**Work to complete:**
Return the rows below unchanged, from the line containing "Given: Click the" through the line containing "[x=368, y=324]", including both of those lines.

**Input data:**
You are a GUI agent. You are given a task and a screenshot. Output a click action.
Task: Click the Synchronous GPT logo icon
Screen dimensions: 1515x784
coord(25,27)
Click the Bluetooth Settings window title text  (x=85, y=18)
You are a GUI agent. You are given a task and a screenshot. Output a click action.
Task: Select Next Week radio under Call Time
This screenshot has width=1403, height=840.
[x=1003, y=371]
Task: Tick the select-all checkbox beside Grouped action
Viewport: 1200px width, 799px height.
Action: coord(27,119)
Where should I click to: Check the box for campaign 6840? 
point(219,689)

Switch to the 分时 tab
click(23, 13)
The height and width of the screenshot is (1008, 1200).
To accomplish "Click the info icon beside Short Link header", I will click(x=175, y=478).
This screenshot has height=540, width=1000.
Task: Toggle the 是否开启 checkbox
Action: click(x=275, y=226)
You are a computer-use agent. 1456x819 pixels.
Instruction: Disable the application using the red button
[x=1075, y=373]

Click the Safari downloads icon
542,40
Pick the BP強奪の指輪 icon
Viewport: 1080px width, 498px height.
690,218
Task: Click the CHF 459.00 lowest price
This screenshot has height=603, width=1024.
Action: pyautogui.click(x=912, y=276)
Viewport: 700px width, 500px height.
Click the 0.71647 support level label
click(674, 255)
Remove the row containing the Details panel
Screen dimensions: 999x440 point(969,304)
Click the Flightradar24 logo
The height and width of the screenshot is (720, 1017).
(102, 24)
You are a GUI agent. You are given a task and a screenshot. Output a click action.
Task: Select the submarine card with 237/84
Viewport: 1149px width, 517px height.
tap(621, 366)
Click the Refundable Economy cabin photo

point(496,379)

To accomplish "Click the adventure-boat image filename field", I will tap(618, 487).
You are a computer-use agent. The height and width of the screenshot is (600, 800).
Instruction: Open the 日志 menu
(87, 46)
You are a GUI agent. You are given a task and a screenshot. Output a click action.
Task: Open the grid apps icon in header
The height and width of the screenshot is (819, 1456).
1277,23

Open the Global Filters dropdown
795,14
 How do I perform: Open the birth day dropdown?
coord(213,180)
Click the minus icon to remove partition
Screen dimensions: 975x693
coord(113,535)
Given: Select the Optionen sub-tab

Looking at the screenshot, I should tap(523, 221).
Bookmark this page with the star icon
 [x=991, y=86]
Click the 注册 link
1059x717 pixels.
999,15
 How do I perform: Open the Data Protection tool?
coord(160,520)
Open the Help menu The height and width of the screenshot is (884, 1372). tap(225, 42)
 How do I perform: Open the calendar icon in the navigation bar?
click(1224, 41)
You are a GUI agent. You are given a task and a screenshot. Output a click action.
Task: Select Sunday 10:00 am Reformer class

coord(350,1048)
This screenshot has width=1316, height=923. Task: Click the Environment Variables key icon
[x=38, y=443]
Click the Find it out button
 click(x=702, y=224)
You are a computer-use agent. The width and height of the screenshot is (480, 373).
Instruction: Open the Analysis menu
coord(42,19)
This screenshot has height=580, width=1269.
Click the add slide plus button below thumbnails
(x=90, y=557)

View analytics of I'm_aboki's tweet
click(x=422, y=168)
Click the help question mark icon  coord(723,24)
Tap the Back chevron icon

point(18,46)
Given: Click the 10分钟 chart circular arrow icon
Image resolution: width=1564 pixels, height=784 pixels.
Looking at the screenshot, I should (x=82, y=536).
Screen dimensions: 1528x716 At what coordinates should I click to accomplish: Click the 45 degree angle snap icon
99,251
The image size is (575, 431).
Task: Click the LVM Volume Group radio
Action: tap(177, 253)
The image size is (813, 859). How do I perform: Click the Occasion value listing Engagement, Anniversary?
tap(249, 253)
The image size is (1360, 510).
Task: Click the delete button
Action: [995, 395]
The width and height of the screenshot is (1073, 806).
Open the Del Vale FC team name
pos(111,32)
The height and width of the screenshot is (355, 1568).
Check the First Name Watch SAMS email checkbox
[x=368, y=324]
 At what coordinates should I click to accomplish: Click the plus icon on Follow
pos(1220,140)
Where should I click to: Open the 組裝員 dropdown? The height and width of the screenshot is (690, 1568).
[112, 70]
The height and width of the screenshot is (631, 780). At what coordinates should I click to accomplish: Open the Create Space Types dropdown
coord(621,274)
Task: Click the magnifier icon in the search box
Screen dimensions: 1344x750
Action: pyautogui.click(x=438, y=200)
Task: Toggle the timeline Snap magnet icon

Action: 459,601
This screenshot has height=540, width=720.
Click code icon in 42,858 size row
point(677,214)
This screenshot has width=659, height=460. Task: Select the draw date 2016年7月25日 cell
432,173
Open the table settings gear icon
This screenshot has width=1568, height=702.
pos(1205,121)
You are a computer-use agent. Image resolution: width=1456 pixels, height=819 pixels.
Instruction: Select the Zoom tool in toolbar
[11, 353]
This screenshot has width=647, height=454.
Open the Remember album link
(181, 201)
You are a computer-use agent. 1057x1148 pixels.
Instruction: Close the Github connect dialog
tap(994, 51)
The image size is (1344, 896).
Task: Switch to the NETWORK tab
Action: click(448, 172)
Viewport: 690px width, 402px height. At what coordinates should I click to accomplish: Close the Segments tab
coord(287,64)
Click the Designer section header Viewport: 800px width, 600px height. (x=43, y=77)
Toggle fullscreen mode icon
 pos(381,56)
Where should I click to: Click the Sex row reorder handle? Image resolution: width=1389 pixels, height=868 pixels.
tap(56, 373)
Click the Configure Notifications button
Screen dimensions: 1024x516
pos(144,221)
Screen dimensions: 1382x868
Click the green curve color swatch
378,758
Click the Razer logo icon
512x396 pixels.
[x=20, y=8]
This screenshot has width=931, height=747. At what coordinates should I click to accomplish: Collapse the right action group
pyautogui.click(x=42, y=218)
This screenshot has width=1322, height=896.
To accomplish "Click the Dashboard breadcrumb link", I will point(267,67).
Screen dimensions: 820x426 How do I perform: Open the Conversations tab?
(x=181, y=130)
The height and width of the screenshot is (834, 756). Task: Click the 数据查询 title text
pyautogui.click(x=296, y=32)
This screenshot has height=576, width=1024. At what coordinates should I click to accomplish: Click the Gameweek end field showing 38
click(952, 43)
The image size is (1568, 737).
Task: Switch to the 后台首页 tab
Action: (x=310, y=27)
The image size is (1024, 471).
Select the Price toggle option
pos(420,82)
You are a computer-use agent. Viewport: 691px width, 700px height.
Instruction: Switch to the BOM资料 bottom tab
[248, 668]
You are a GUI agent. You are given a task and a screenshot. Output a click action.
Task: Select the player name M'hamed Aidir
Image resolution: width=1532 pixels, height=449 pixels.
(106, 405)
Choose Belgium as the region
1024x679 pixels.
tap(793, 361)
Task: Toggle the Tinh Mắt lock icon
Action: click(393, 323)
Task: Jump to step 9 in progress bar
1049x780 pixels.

**Result of this task:**
Given: Click the 10分钟 chart circular arrow icon
Image resolution: width=1564 pixels, height=784 pixels.
Looking at the screenshot, I should (x=82, y=536).
Screen dimensions: 1528x716 At what coordinates should I click to accomplish: Click the 45 degree angle snap icon
99,251
The image size is (575, 431).
Task: Click the LVM Volume Group radio
Action: tap(177, 253)
The image size is (813, 859). How do I perform: Click the Occasion value listing Engagement, Anniversary?
tap(249, 253)
The image size is (1360, 510).
Task: Click the delete button
Action: [995, 395]
The width and height of the screenshot is (1073, 806).
Open the Del Vale FC team name
pos(111,32)
The height and width of the screenshot is (355, 1568).
Check the First Name Watch SAMS email checkbox
[x=368, y=324]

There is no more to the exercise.